▸ **Directions for this task**:
Although the data holds pictures, return only the lines from the one containing "This screenshot has height=850, width=1363." to the end, exactly, and without them.

▸ **Data for processing**:
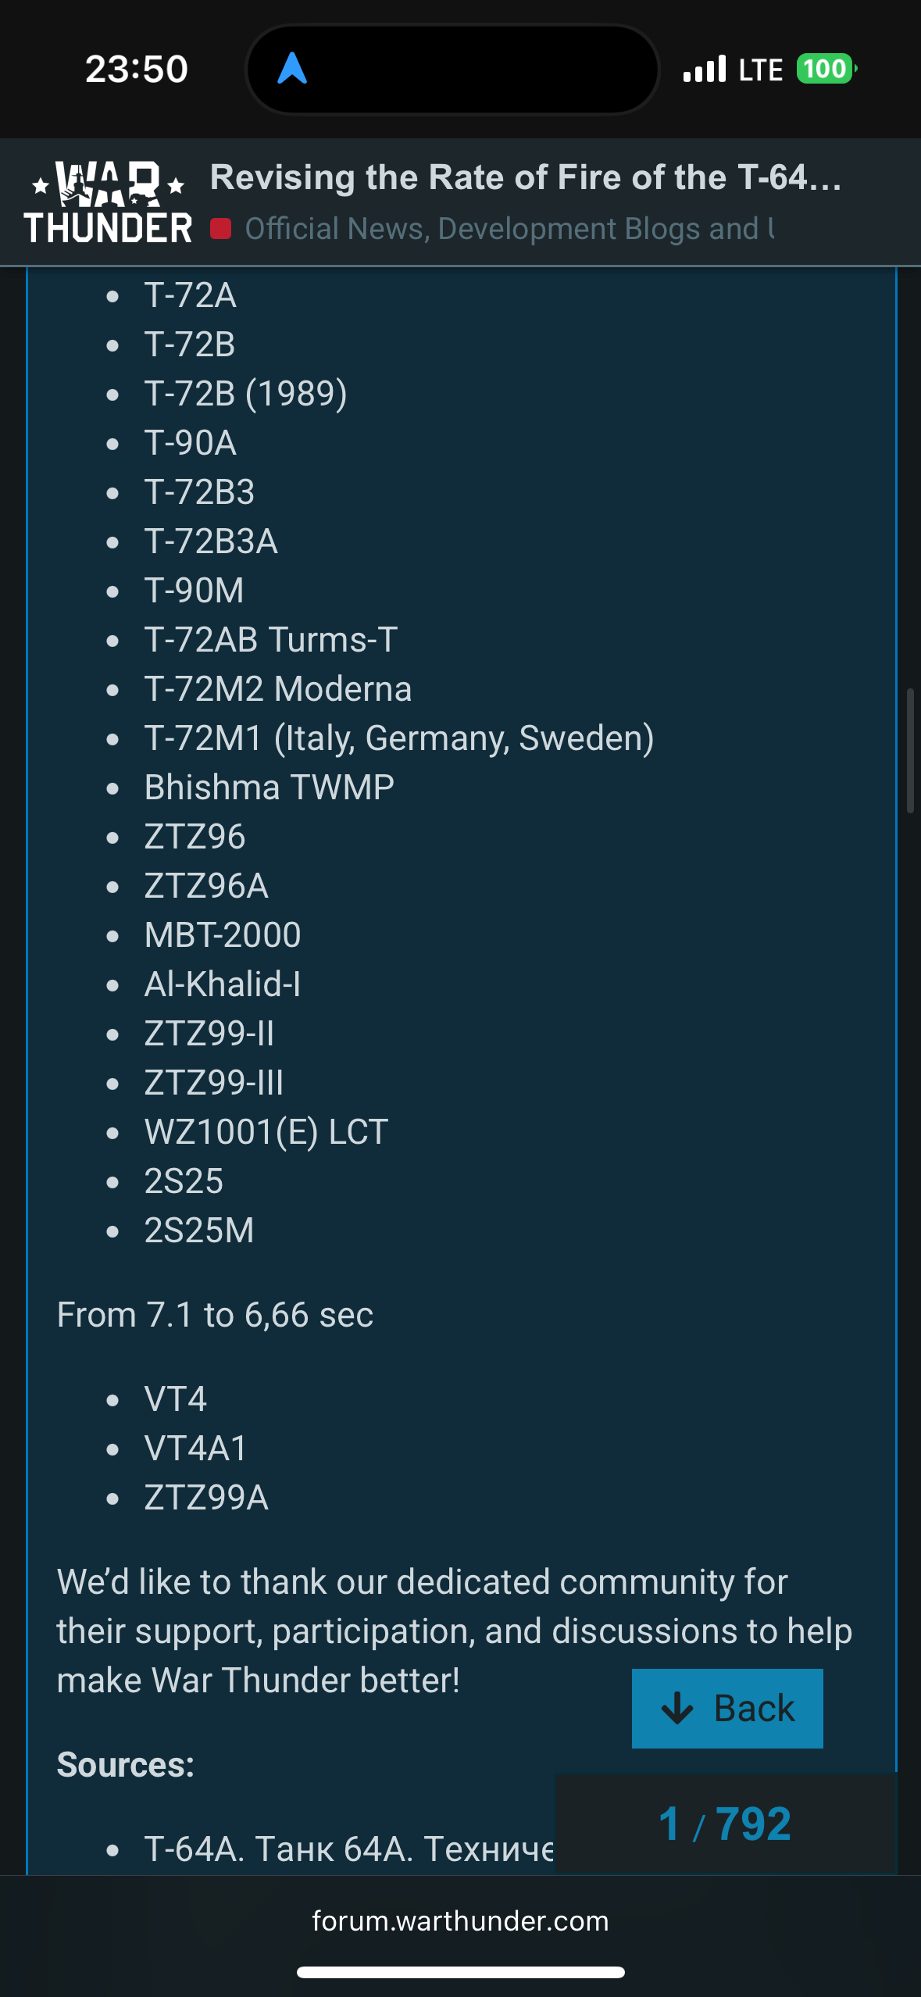Tap the blue location arrow icon
Image resolution: width=921 pixels, height=1997 pixels.
point(292,69)
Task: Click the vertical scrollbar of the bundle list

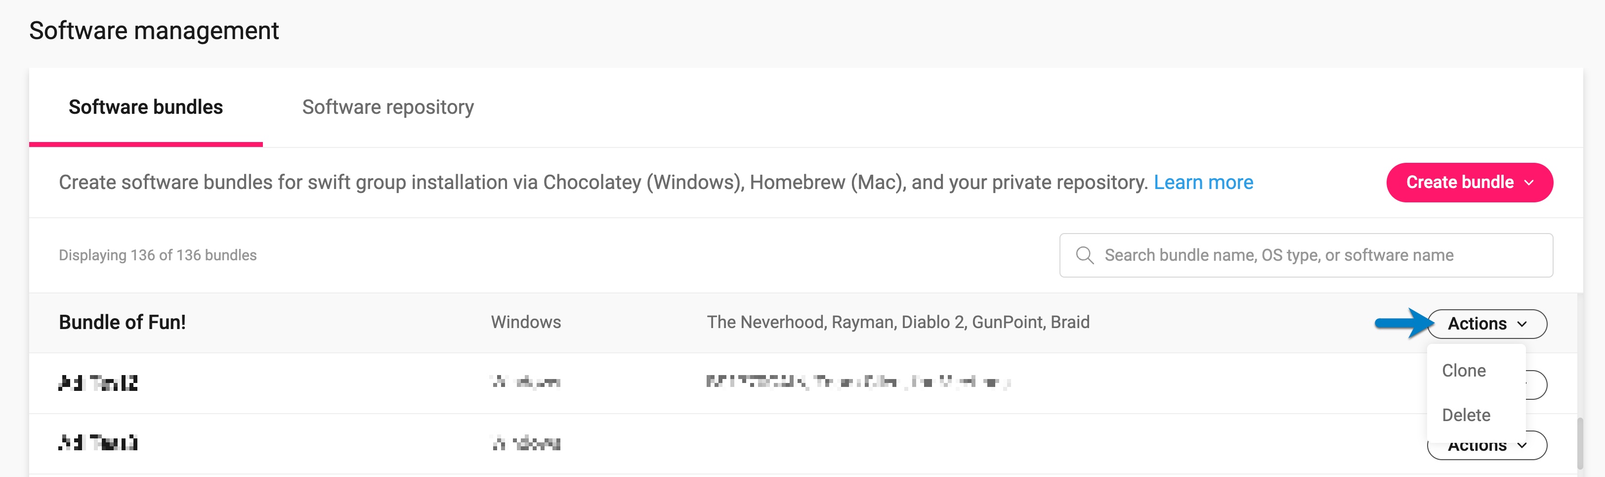Action: (1580, 443)
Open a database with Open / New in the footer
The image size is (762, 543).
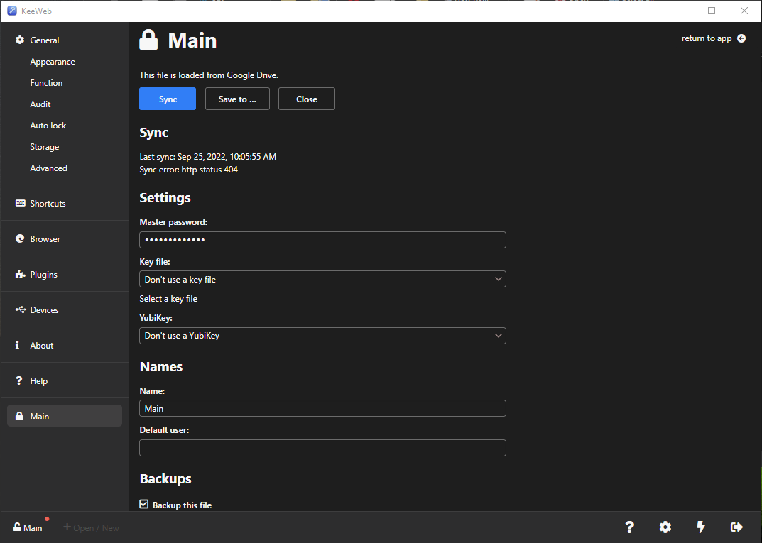coord(91,527)
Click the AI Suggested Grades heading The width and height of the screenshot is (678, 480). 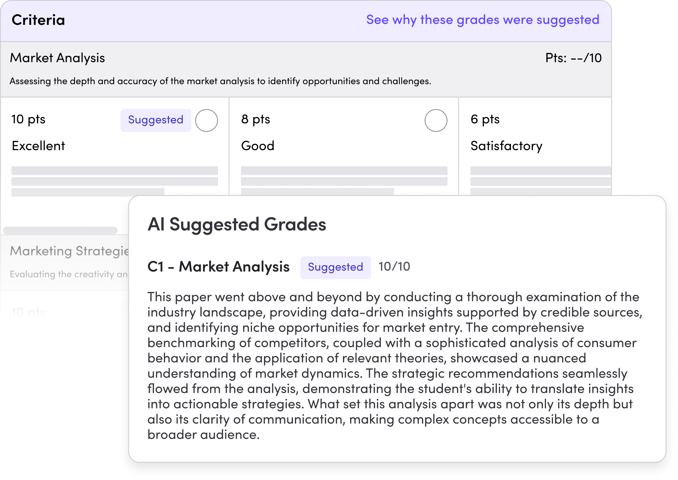click(x=237, y=224)
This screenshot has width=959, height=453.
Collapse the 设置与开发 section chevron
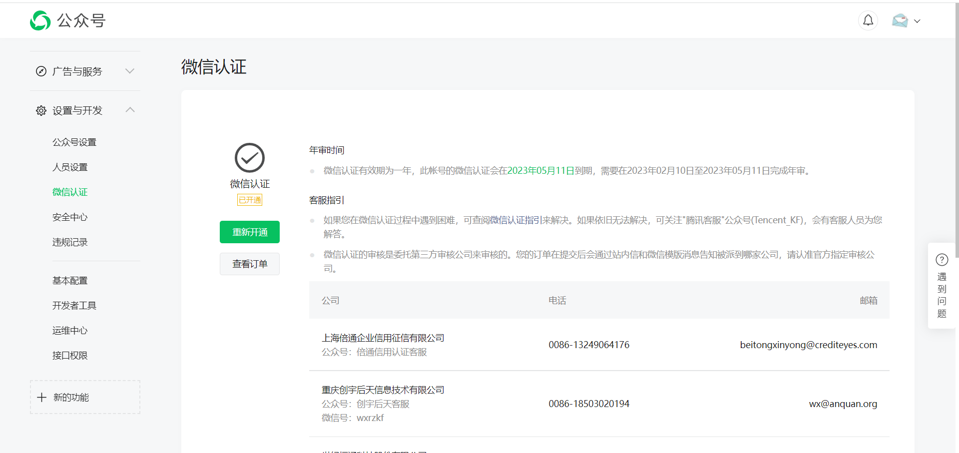[130, 110]
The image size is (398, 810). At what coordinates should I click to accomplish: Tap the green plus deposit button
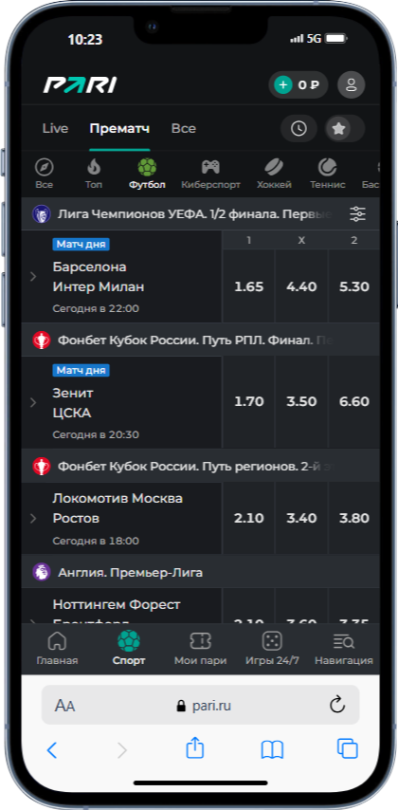283,84
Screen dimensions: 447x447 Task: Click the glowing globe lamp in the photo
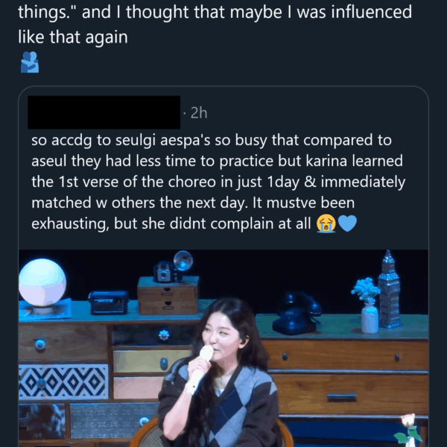(42, 284)
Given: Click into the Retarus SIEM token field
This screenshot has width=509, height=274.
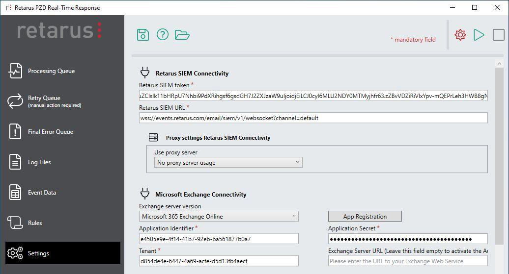Looking at the screenshot, I should click(313, 96).
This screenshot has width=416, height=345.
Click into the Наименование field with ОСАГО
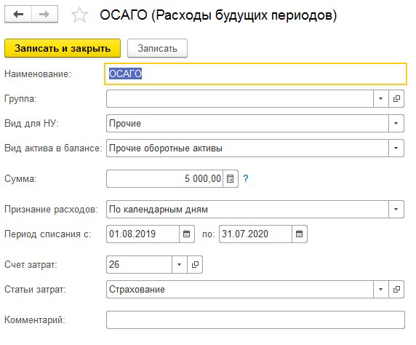(x=255, y=74)
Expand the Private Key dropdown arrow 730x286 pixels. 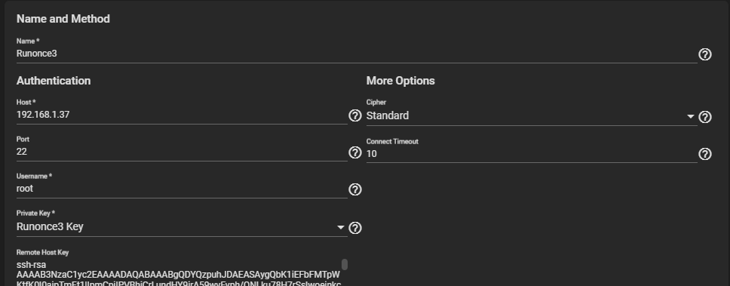pos(341,227)
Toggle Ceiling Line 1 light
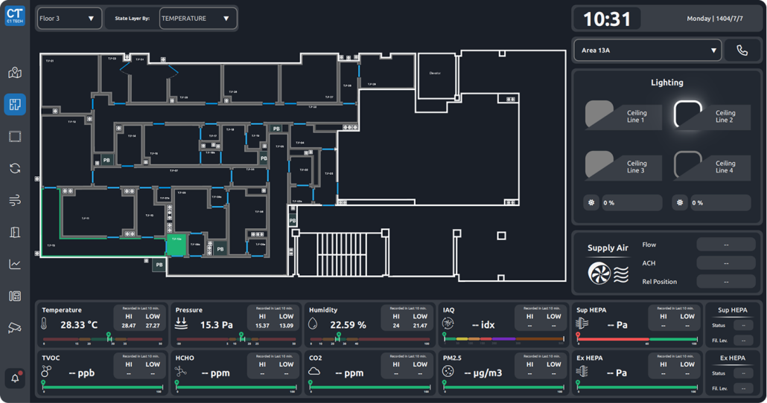Screen dimensions: 767x403 point(600,115)
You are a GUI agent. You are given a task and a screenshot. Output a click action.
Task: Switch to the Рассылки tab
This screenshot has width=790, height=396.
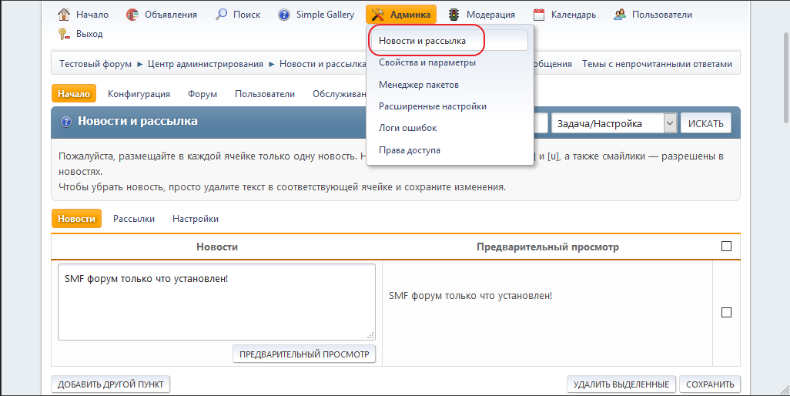(x=134, y=219)
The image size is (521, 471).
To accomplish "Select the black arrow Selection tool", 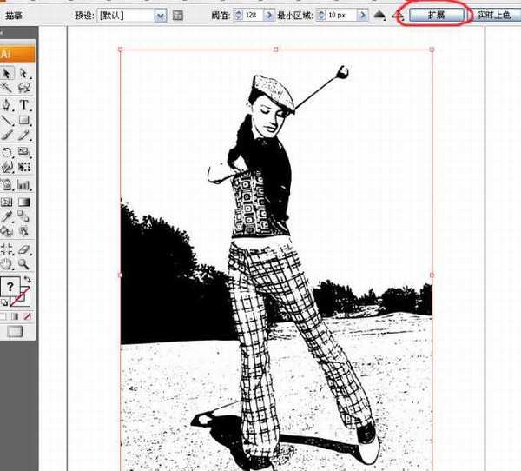I will tap(7, 72).
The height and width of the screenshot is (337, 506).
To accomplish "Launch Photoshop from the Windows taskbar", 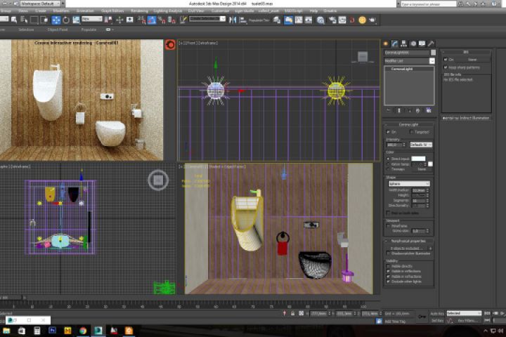I will coord(53,330).
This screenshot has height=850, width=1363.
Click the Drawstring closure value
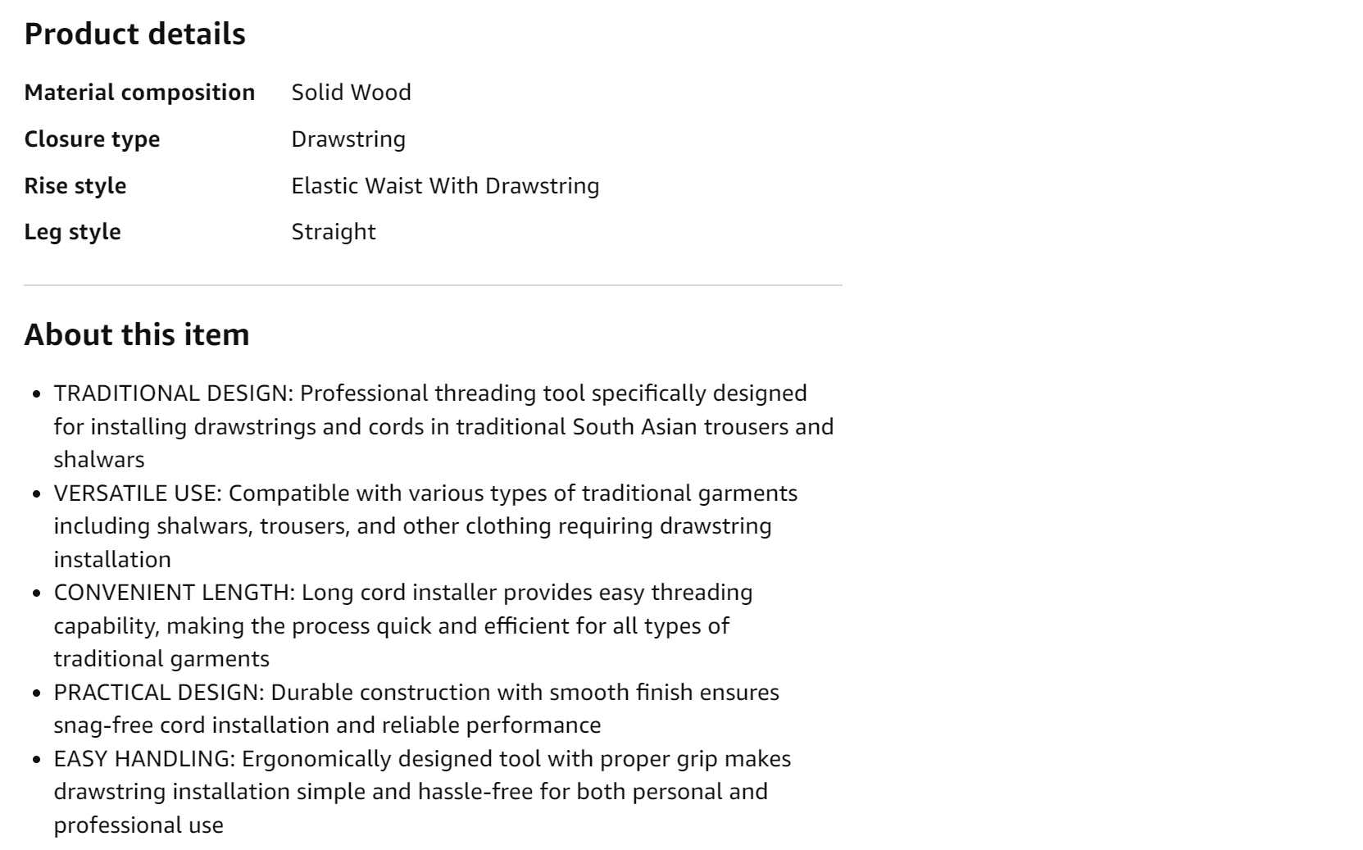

▸ **Written answer**:
This screenshot has height=850, width=1363.
Click the Drawstring closure value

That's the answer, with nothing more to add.